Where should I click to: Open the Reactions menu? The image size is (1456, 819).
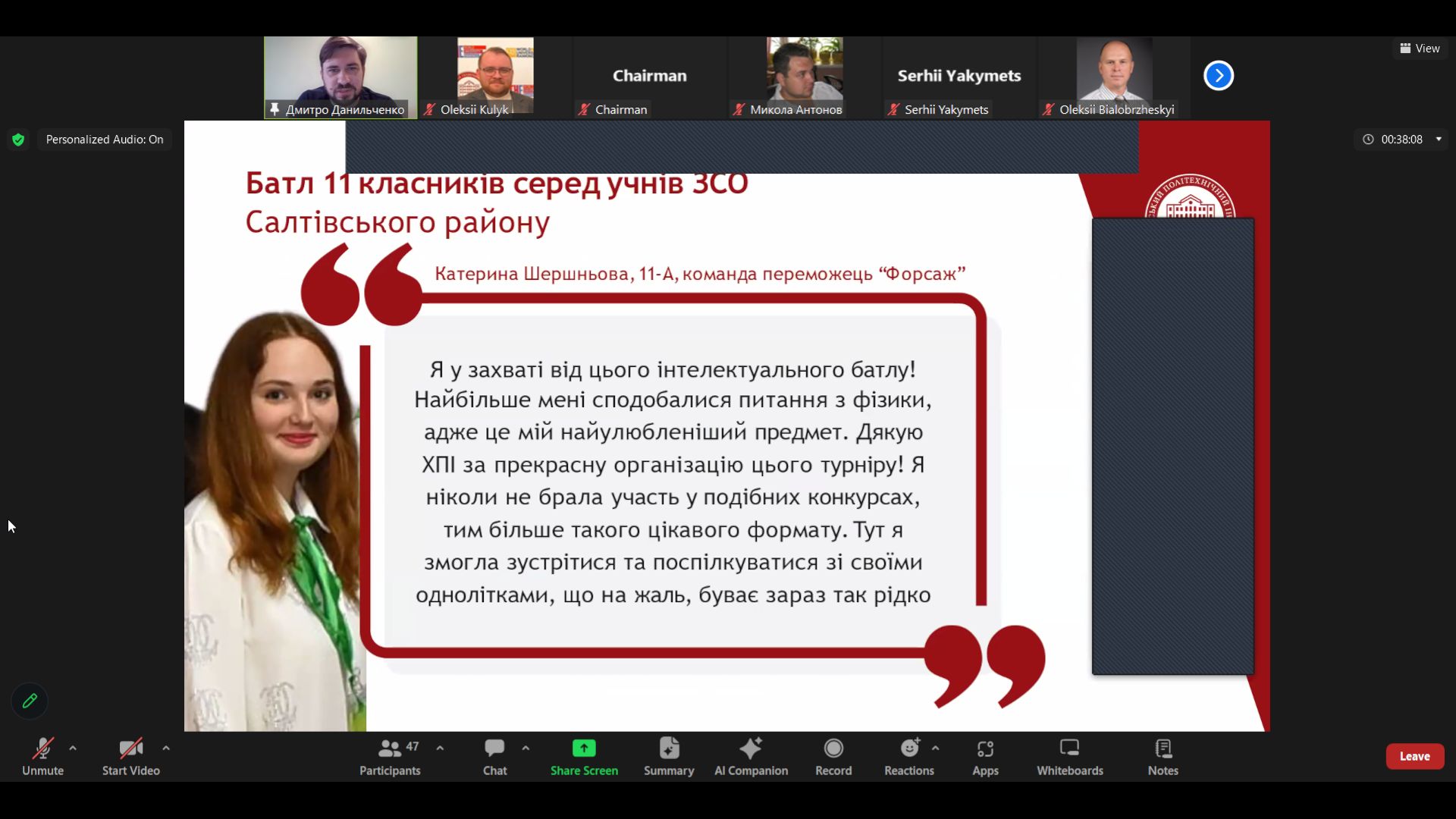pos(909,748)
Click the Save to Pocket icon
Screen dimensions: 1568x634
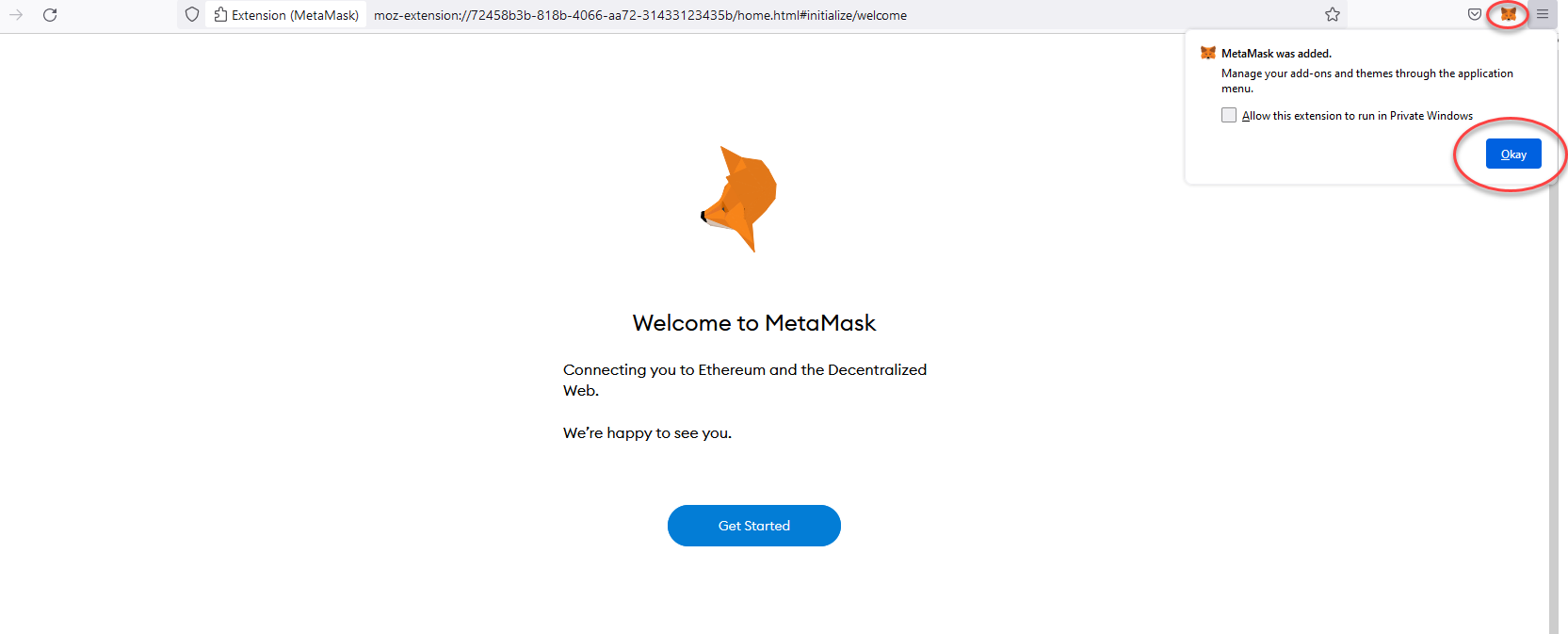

----

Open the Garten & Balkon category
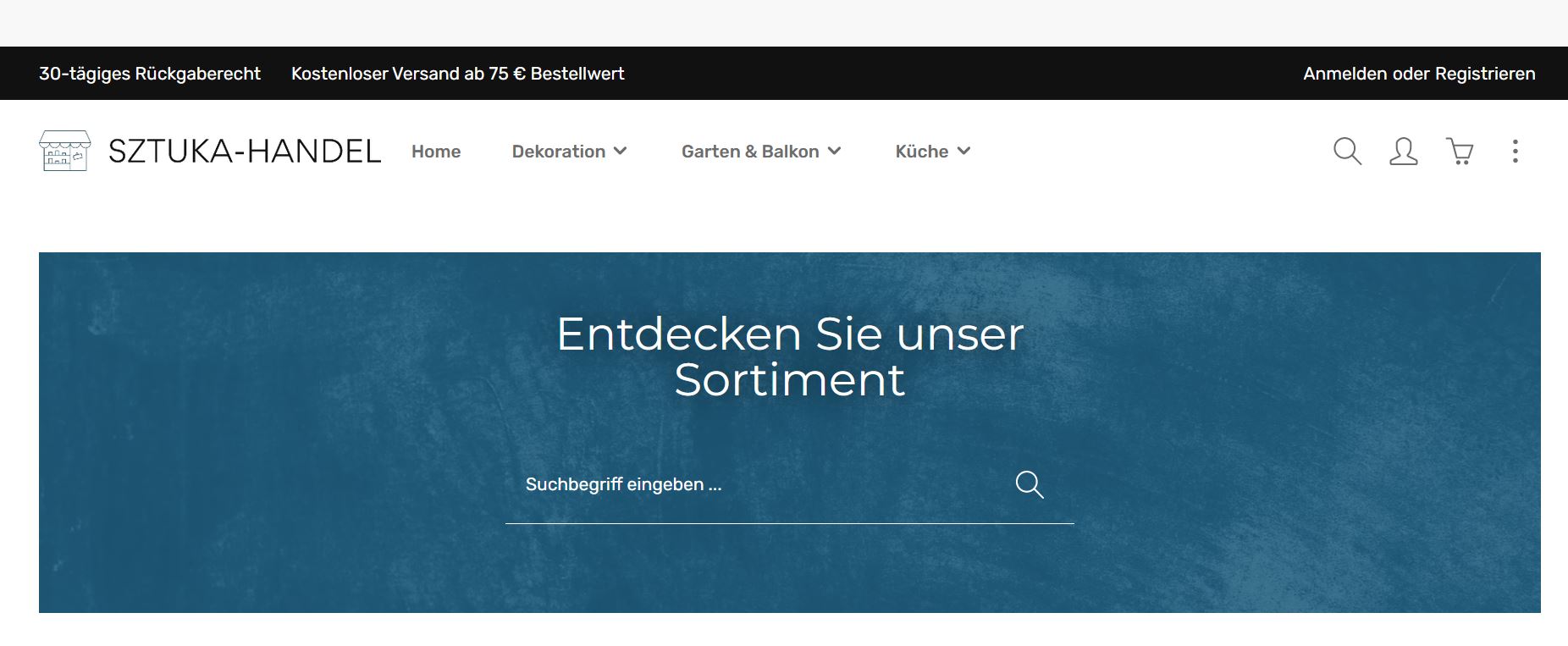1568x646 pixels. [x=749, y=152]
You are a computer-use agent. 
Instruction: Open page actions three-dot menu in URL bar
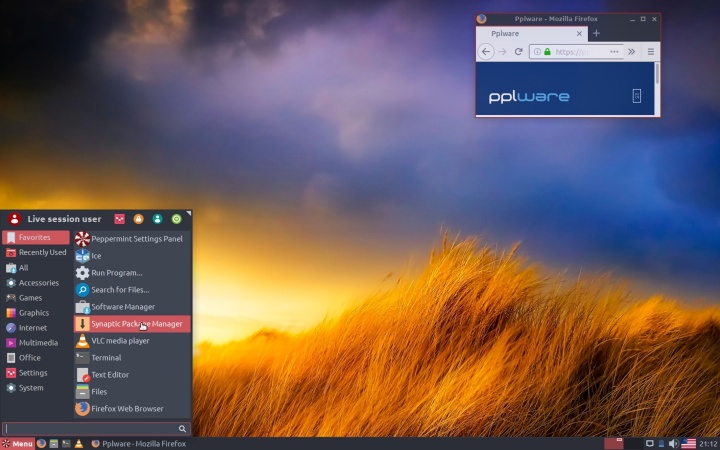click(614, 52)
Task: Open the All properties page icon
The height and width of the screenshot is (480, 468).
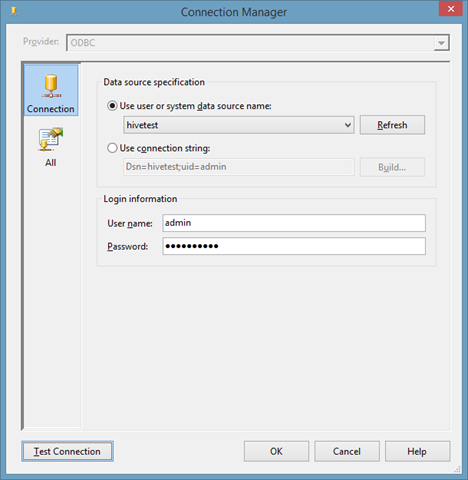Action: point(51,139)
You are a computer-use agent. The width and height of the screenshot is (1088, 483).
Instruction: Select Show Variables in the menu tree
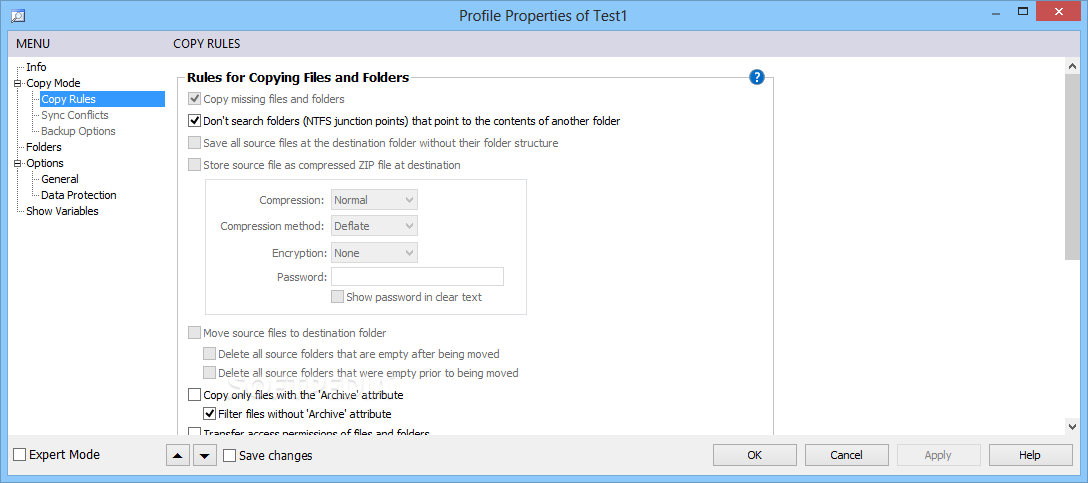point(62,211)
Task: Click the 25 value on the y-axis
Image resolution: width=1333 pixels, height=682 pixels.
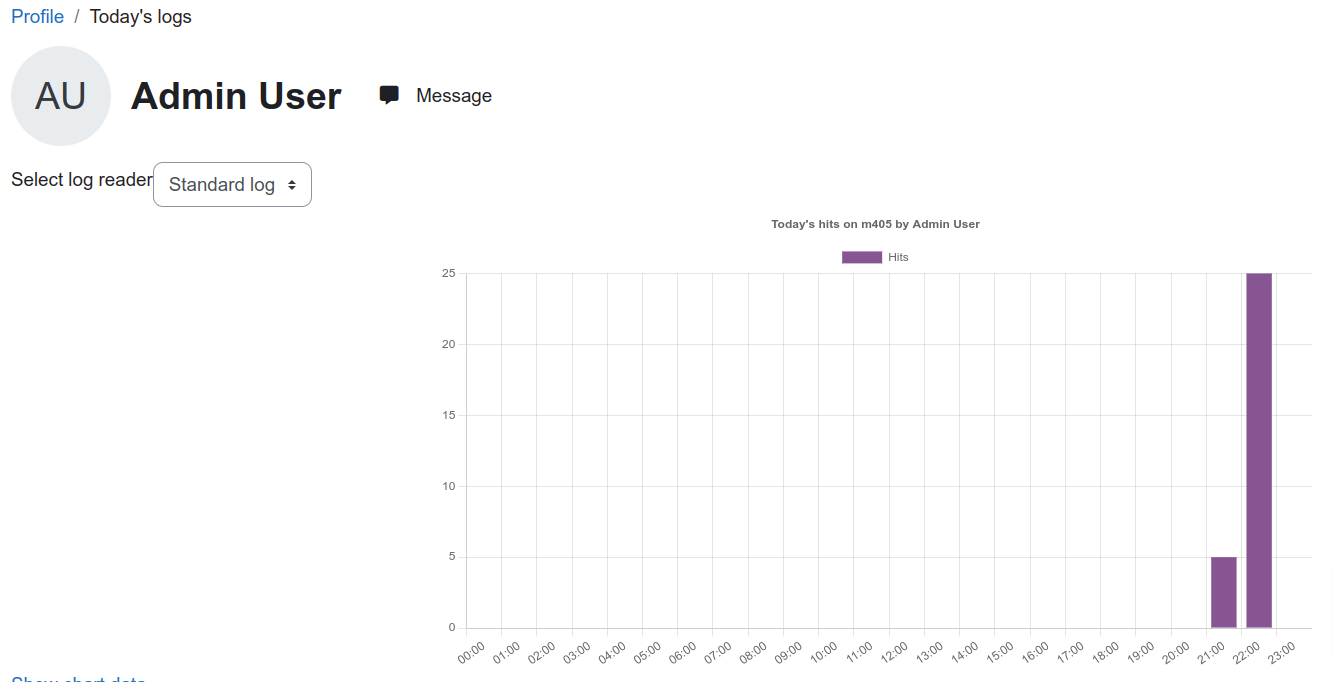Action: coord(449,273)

----

Set exercise → Output the rows starting at the line containing "Where should I" and ending at the line containing "Screen dimensions: 1568x634" as a JSON list of strings, one string per line, omitting blank lines and the pictures.

Written response →
[
  "Where should I click to: Open the Reactions menu? The image size is (1456, 819).",
  "pos(909,748)",
  "Click the Save to Pocket icon",
  "Screen dimensions: 1568x634"
]